One of your chief functions as a real estate agent is to negotiate on behalf of your client to get the best deal possible. So it can be more than a little frustrating when you encounter a seller who is seemingly determined to avoid negotiation completely.
Here are a few things to keep in mind when you are dealing with a seller who insists that the original price is their only price:
It’s hard to define “won’t negotiate.” Just because a seller appears stubborn at the beginning doesn’t mean they won’t be willing to lower their price after a certain amount of time. Everybody has their breaking point.
If a seller counters your buyer’s offer with the listed price, it doesn’t mean the seller is not willing to entertain a lower price. They may just be trying to see if you’ll give in right away. Don’t give up and don’t give in. Match their stubbornness with your own! Send another counter-offer.
Make sure to consider how long the house has been on the market when evaluating how to react to a seemingly stubborn seller. If they just listed the house, they may not be willing to accept an offer as low as your client’s but very well might a week from now. In other instances, a few days might be what it takes for them to come to terms with reality (or listen to their own agent).
Maybe they’ll negotiate on something else…
Just because they’re not willing to lower their asking price doesn’t mean they won’t consider throwing in something else to seal the deal. It may not be logical, but sometimes sellers who can’t fathom lowering their asking price will agree to contribute significant money to make repairs on the home, for instance.

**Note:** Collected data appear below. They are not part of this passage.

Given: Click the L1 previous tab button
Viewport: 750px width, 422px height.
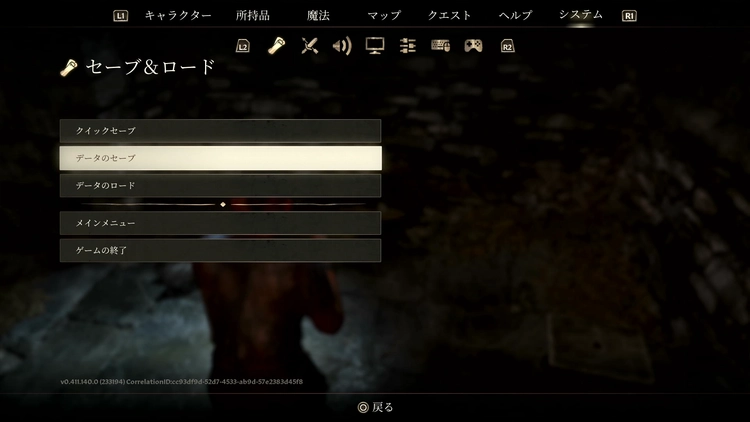Looking at the screenshot, I should 121,16.
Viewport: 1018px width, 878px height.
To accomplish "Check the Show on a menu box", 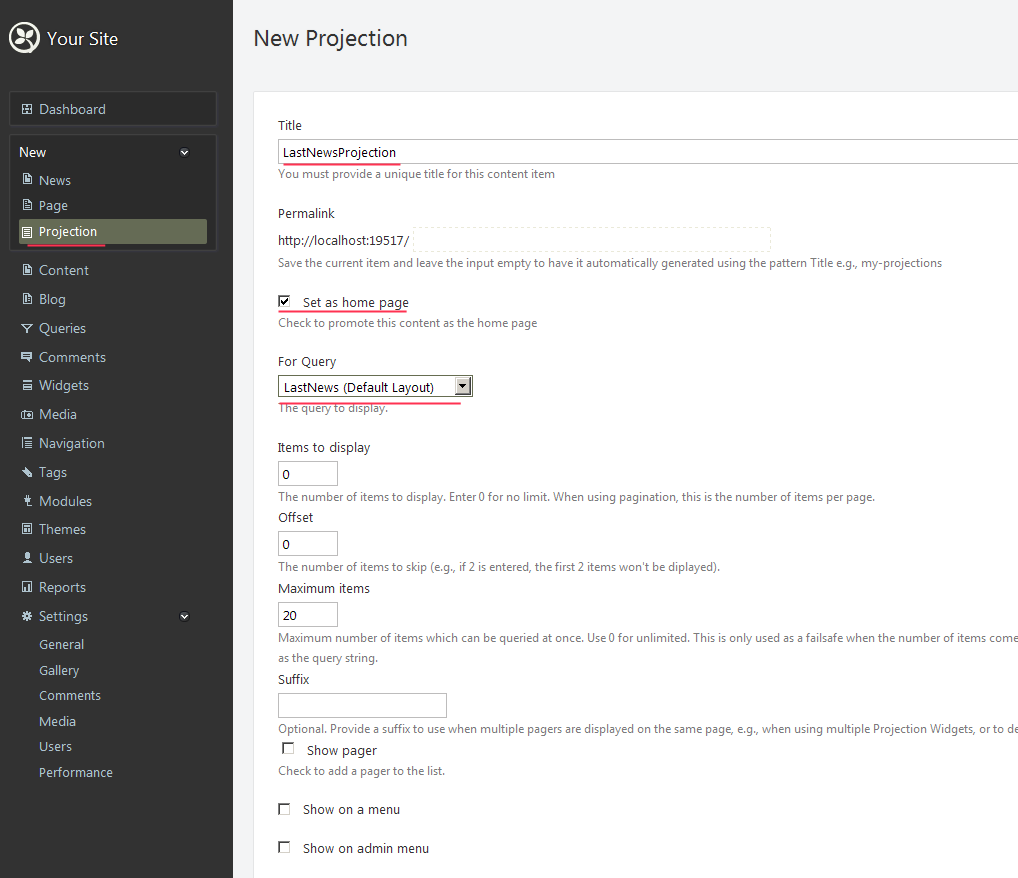I will click(285, 809).
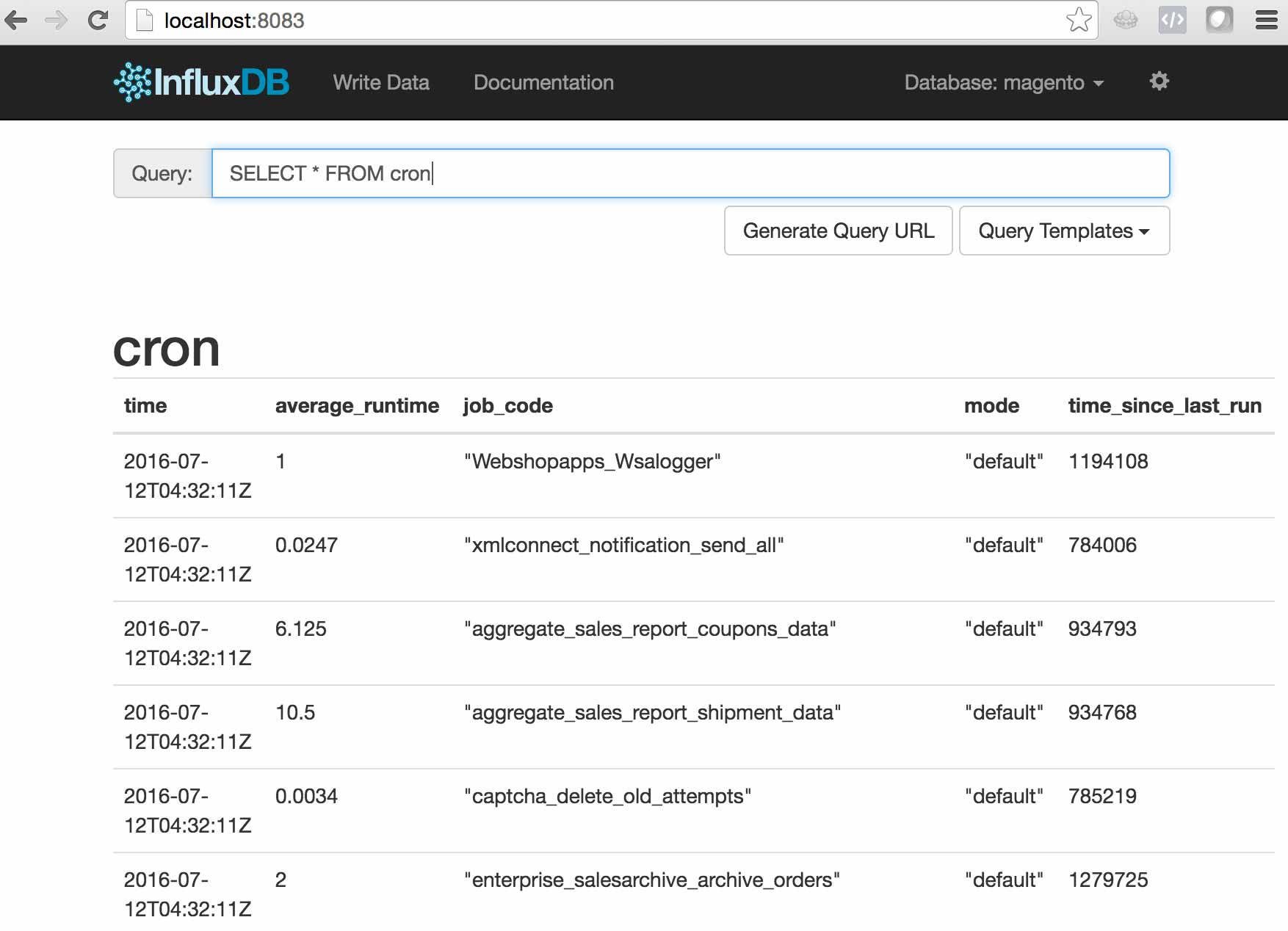Go back with browser back arrow
The height and width of the screenshot is (931, 1288).
(x=16, y=21)
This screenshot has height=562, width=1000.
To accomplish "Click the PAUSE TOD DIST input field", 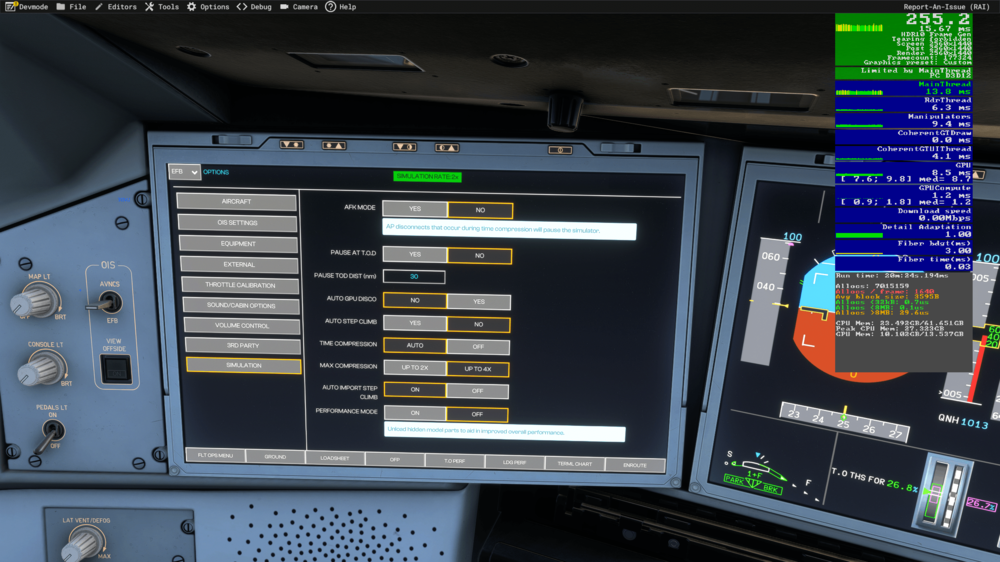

Or they might be willing to continue covering the costs of home insurance for a defined period of time. It’s worth a try!
Show them the data
Conduct a comparative market analysis and submit it along with your next offer to show the seller that your offer is reasonable and in-line with the value of their home. Sometimes such data will jolt the buyer back into reality or at least give their agent an excuse to suggest some price flexibility. After all, it’s in the interest of both agents (and their customers) to find a happy middle ground!
Ask them to be real with you
If you suspect that the seller may have just put their home on the market to test the waters, it might be worth asking their agent if they are really intending to sell their home in the near future. You might get an honest response that will save you and your client a lot of time.
At a certain point, you have to accept that you can’t win ‘em all. If your buyers don’t know this, it’s part of your job to make them understand it. If it’s abundantly clear that your buyer won’t pay more and the seller won’t accept less then it may be time to show your client some new homes. There’s more to your job, after all, then negotiating with stubborn sellers.